Blogger: Wendy Lawton
A few weeks ago I wrote a blog about interpreting rejection letters and confusing feedback. You can find that blog here.
I was a writer long before I became an agent. It’s one of the reasons I understand the angst of trying to get published. While poking around in old files on my computer, I came across this little piece I wrote thirteen years ago about rejection letters. I figured you’d understand . . .

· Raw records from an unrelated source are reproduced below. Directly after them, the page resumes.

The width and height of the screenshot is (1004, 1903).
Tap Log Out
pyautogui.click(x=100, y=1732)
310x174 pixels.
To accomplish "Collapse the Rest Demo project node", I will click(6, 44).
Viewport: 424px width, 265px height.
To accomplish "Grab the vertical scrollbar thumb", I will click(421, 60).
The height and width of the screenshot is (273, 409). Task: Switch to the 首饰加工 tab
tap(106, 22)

Having been the recipient of many an editorial rejection letter, I pretty much consider myself an expert on the genre. My juvenile fiction series sold early this year, leaving me in the enviable position of having to pen several rejection letters of my own. Only another writer can fully appreciate the satisfaction I experienced in drafting the following letter, withdrawing my proposal from simultaneous consideration at three other publishers:
Another fine CBA publisher is interested in acquiring the series that you’ve been considering for [umpteen] months. When submitting my proposal simultaneously, I promised to keep you posted when and if other publishers expressed interest.
I appreciate the time you’ve taken to consider this proposal. I wish I could be more encouraging, but I have limited writing resources and must decline any interest you may still have in this proposal.

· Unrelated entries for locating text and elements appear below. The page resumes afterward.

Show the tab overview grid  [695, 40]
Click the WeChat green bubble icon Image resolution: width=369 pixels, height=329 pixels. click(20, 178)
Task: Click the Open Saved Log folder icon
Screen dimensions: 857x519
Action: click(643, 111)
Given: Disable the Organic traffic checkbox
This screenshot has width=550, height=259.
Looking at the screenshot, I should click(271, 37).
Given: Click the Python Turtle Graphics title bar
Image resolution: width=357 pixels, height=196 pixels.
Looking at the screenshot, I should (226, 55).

Please allow me to encourage you. You have a solid publishing house, and this rejection in no way reflects on that fact. I do hope you’ll continue to consider other writers in the future.
No, I didn’t actually send it, but I certainly relished writing it. As you collect those sometimes too-frequent rejection letters, be sure to study them carefully. In time, you may be called upon to write your own.
So, just for fun, I’d love to see the form rejection letter you long to pen to an agent or editor. Hopefully you’re feeling especially creative. I’ll pick the best and send some great books to the winner.